> _Problem requirements_
Only the text belongs in the answer: every line of the records below, transcribed exactly.

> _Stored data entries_

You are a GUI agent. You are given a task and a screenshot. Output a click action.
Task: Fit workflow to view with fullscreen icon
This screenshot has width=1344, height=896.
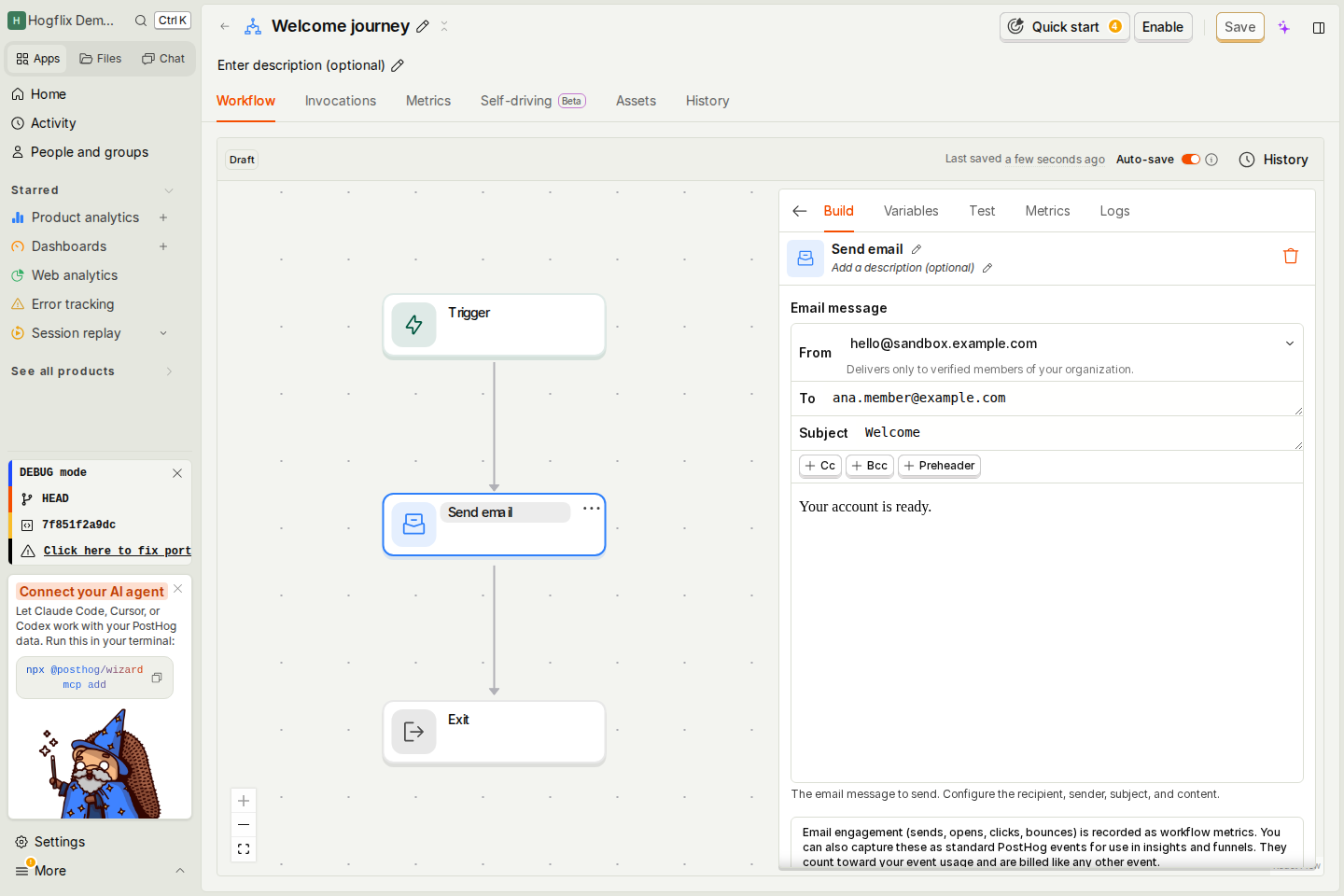244,849
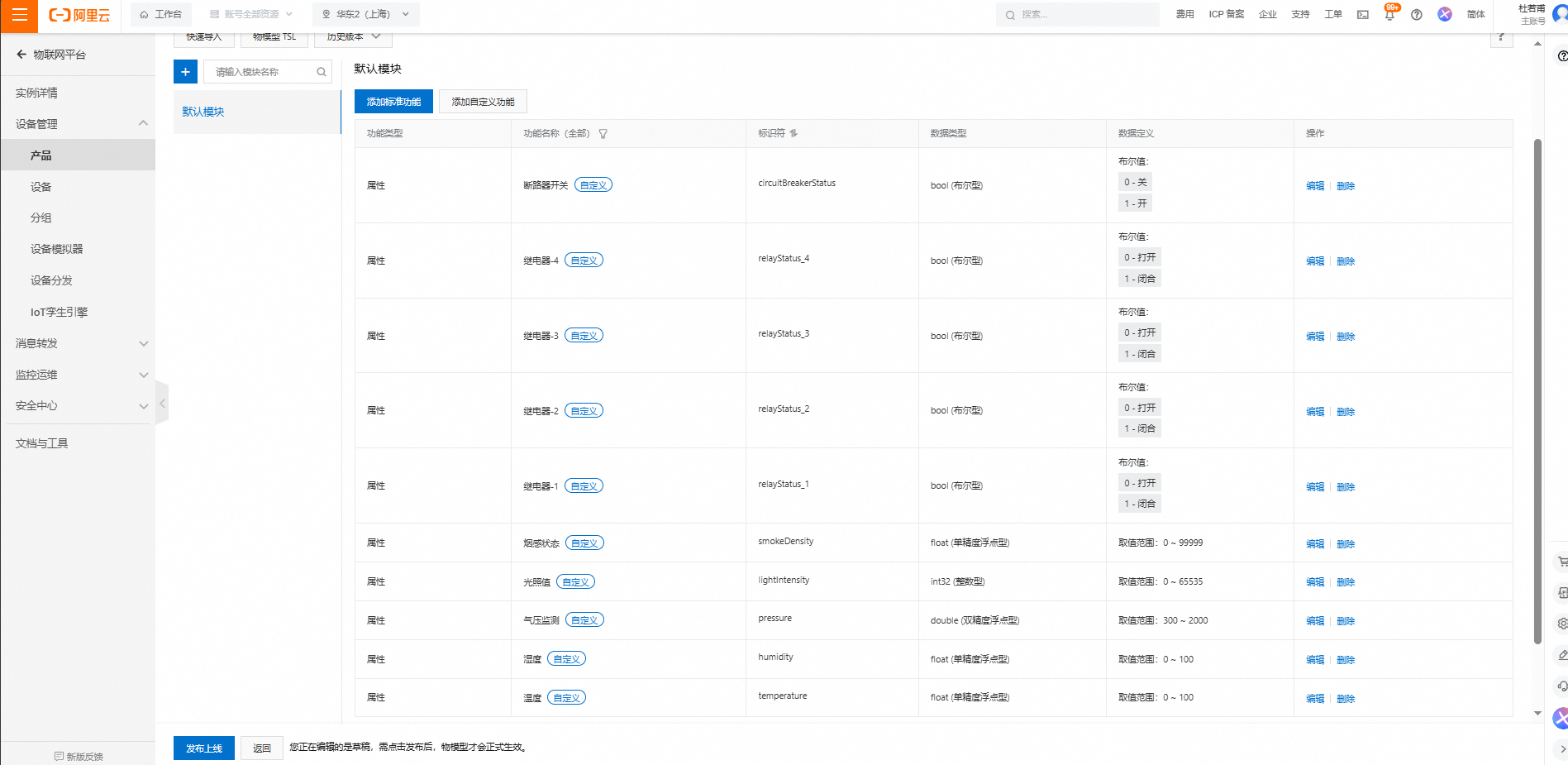Click the purple AI assistant icon
Viewport: 1568px width, 765px height.
[1445, 14]
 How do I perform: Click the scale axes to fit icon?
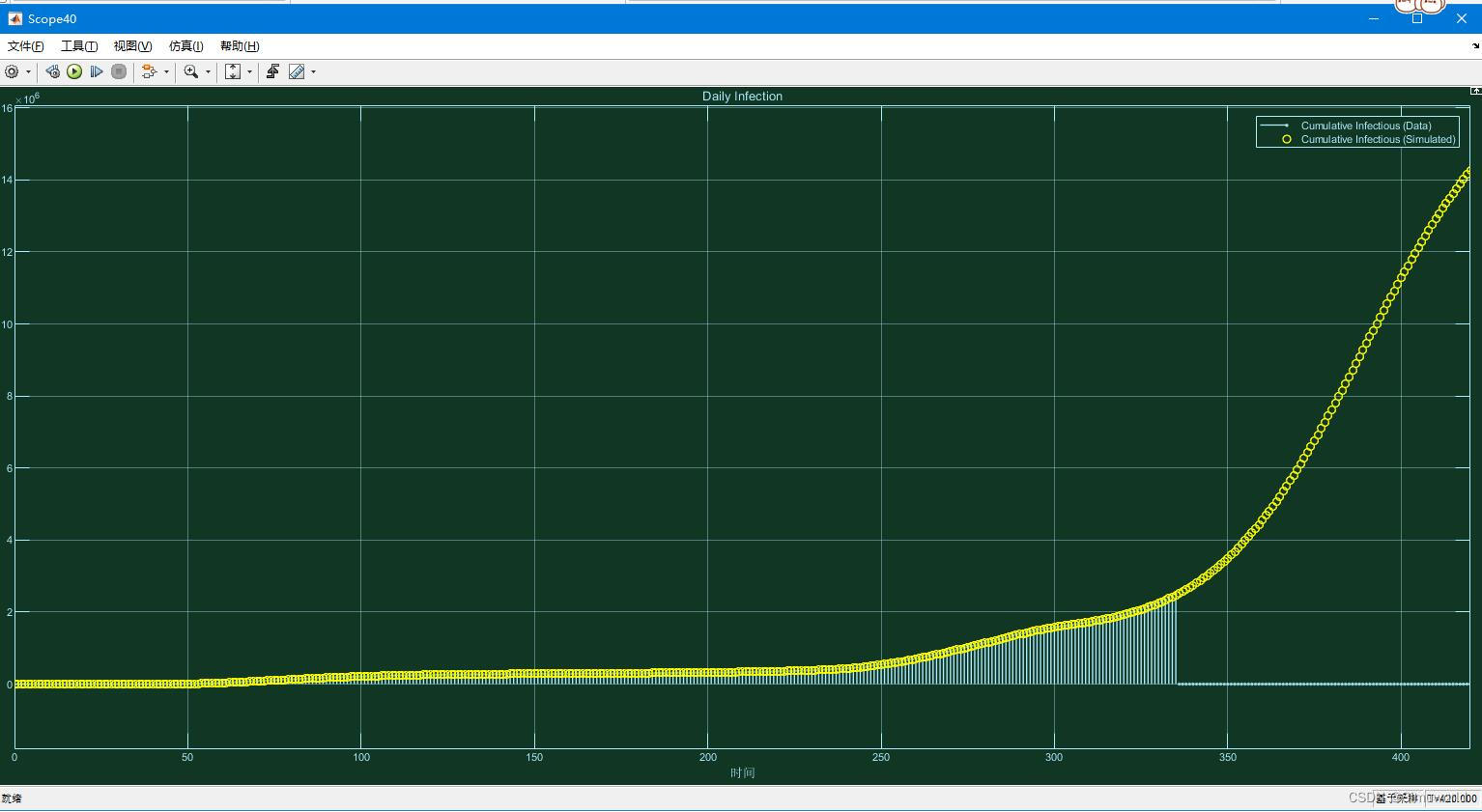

> _Response below_
You are a GUI agent. You are given a task and a screenshot. Output a click action.
Task: Fit workflow to view with fullscreen icon
This screenshot has width=1344, height=896.
244,849
Click the purple AI assistant icon
Viewport: 1568px width, 765px height.
[1445, 14]
 How do I perform: Click the scale axes to fit icon?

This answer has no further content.